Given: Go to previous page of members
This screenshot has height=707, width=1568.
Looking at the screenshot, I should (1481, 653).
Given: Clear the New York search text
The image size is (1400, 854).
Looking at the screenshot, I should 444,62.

==

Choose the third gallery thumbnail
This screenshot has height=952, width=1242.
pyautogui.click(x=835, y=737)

### Exercise brief
Whenever a line in the records above contains the string "Given", copy that line.

### Exercise response
Given: Go to previous page of members
Given: Clear the New York search text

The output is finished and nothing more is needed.